Biden Order Fleshes Out New US-EU Privacy Framework
President Joe Biden has signed an executive order outlining US commitments to safeguarding personal data in transfers between the States and the EU. The rules slot into the new Privacy Framework agreed in principle in March this year, intended to replace the fallen Privacy Shield arrangement.
The Trans-Atlantic Data Privacy Framework is supposed to address concerns which led to its predecessor being struck down by the Court of Justice of the European Union (CJEU) in the Schrems II decision of July 2020. Concerns centred around the powers given to US agencies to carry out bulk surveillance, with limited rights of redress under US law. The March framework envisaged that details of US promises on safeguarding of data would be published in an Executive Order and would form the basis of a future 'adequacy decision' by the European Commission. Post-Brexit a separate UK agreement, the international data transfer agreement (IDTA), is still in draft form.

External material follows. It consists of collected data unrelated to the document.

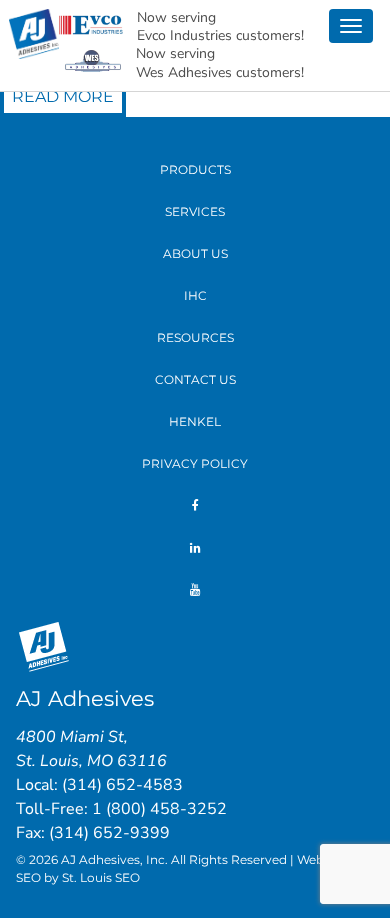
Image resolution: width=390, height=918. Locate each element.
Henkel (195, 421)
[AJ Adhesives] (34, 32)
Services (195, 211)
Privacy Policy (195, 463)
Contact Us (195, 379)
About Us (195, 253)
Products (195, 169)
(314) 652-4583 (122, 785)
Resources (195, 337)
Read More (63, 96)
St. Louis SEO (101, 877)
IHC (195, 295)
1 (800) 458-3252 (159, 809)
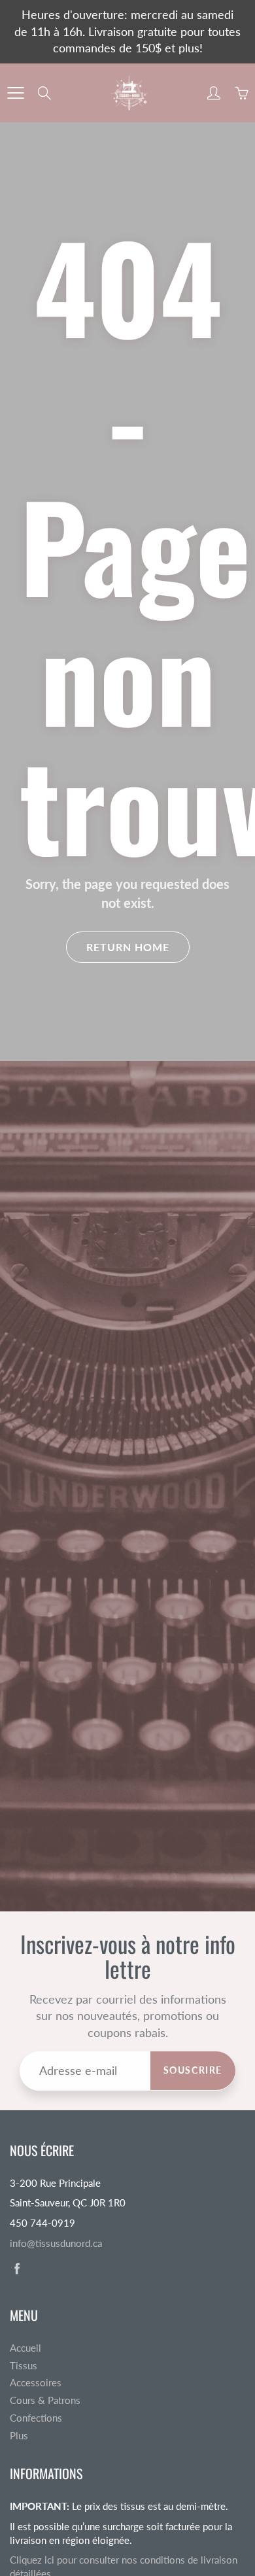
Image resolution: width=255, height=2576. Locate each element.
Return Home (127, 947)
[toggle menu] (15, 93)
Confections (36, 2418)
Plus (19, 2435)
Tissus (23, 2365)
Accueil (25, 2348)
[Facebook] (16, 2268)
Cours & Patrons (45, 2400)
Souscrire (192, 2070)
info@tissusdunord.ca (56, 2243)
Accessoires (35, 2382)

The Executive Order binds US surveillance agencies to limit their access to incoming data to information that is necessary and proportionate to protect national security - specifically work 'in pursuit of defined national security objectives', including assessment of foreign military capabilities, understanding threats affecting global security, and protecting against terrorism. It also establishes a new two-tier independent redress mechanism to investigate and resolve complaints, where the data concerned comes from designated countries, which will include the EU and UK.

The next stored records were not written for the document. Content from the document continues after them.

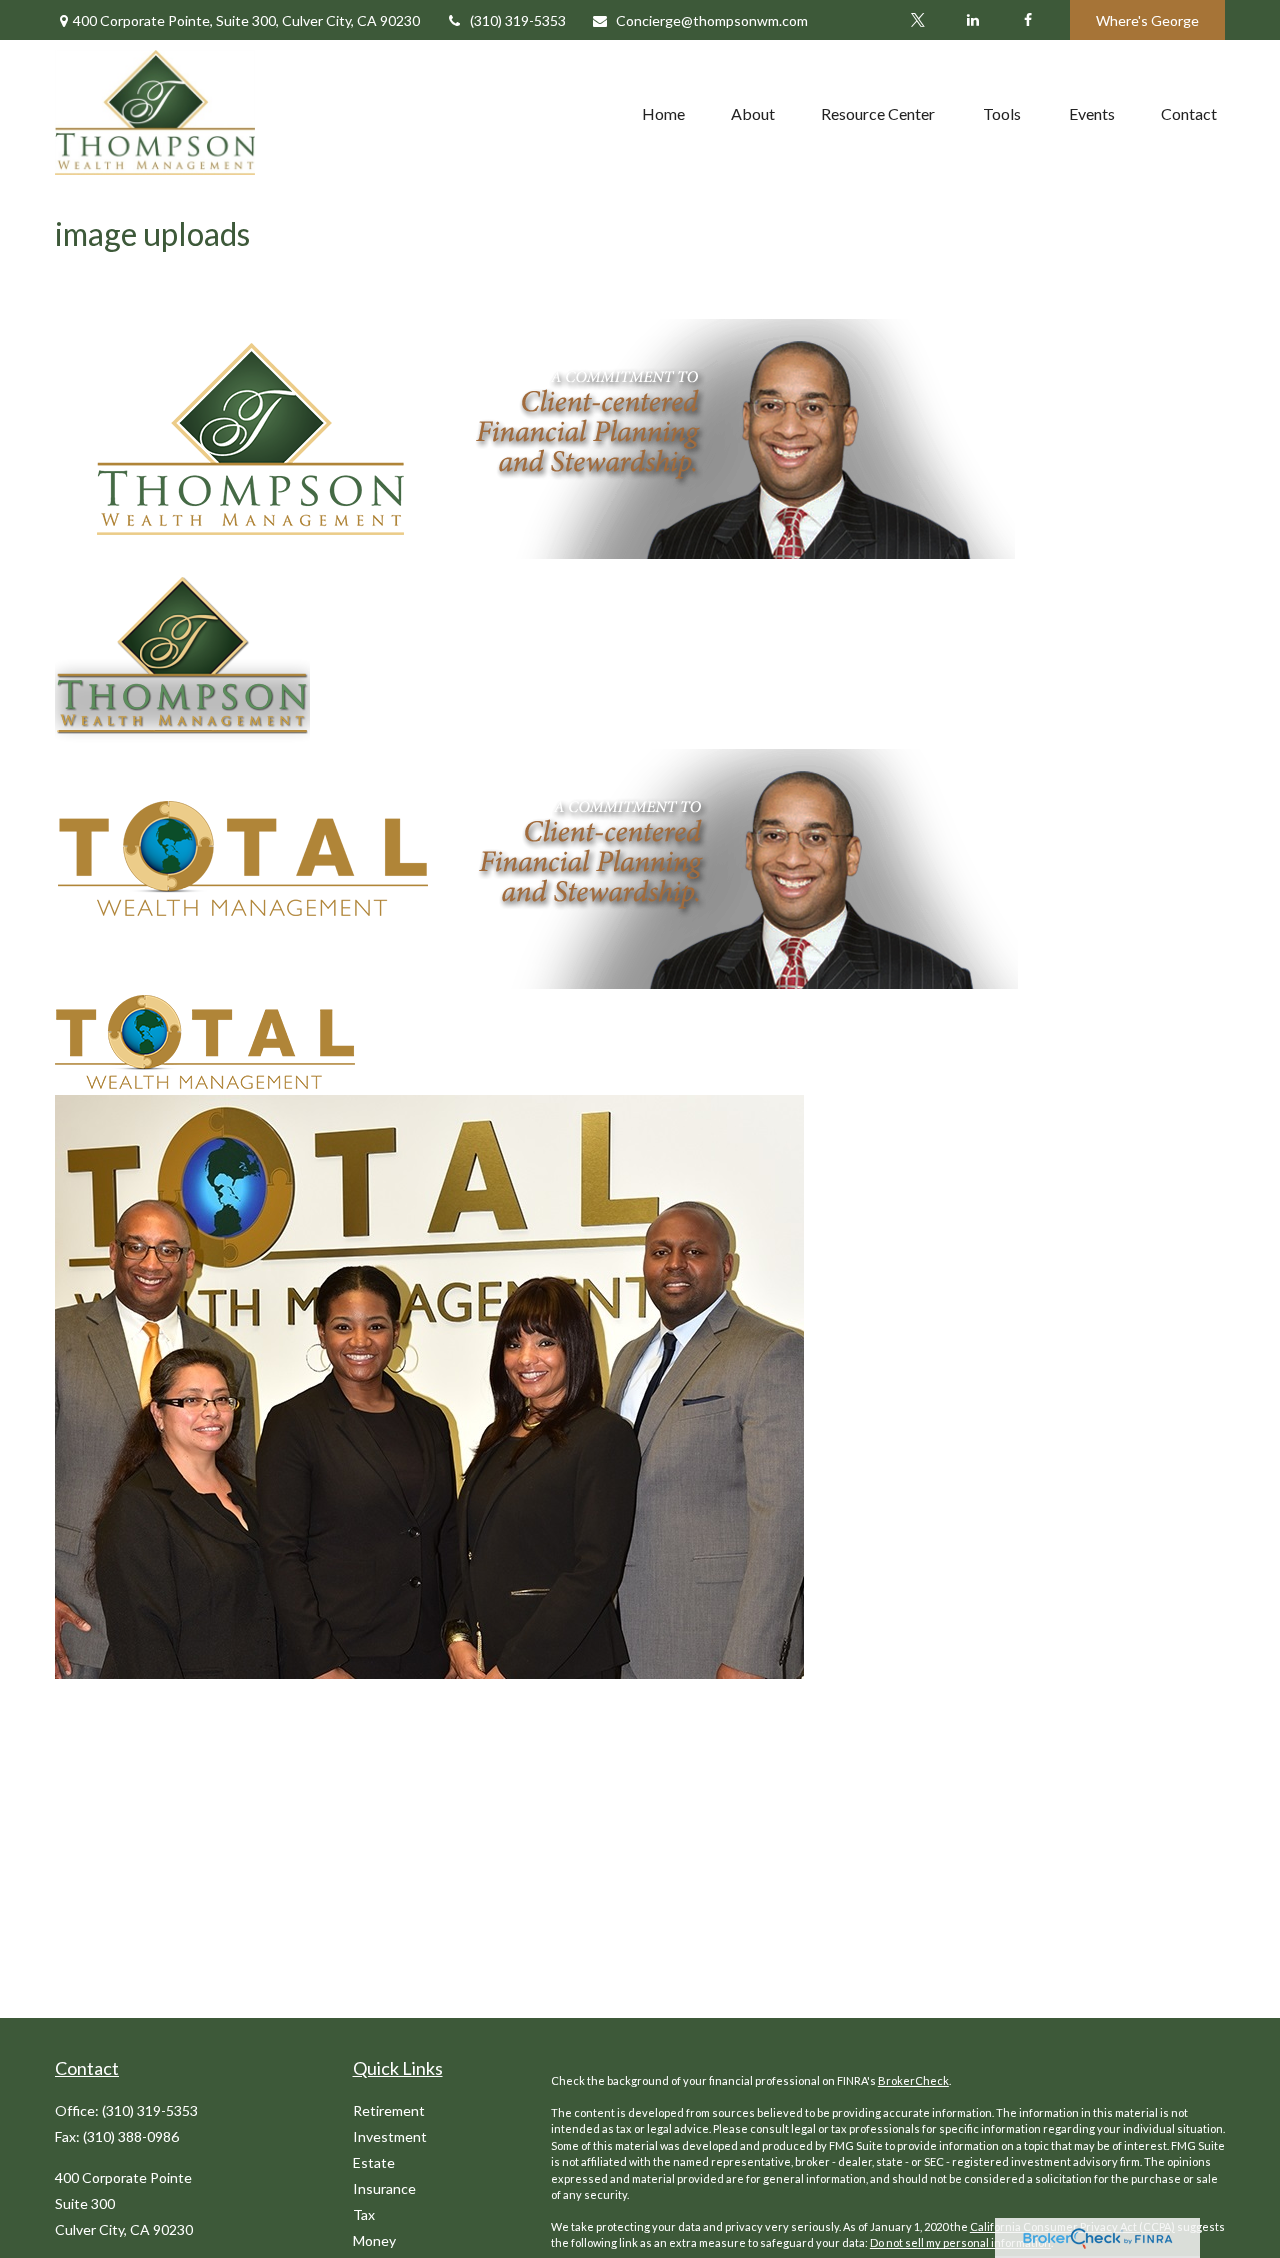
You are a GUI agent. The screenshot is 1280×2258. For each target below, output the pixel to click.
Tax (364, 2214)
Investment (390, 2136)
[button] (663, 113)
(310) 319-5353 (518, 20)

While the European Commission has already said it believes the new safeguards address the problems identified by the ECJ in Schrems II, Austrian lawyer and privacy activist Max Schrems has https://noyb.eu/en/new-us-executive-order-unlikely-satisfy-eu-law suggested that differing interpretations of 'necessary' and 'proportionate' are likely to scupper it - although he is spending 'a couple of days' investigating the documents in detail.
The UK Government has said it will aim to complete its assessment 'in weeks ahead', while the EC says initial consideration, publication of a draft adequacy decision and consultation with the EDPB and member states will between them take around six months.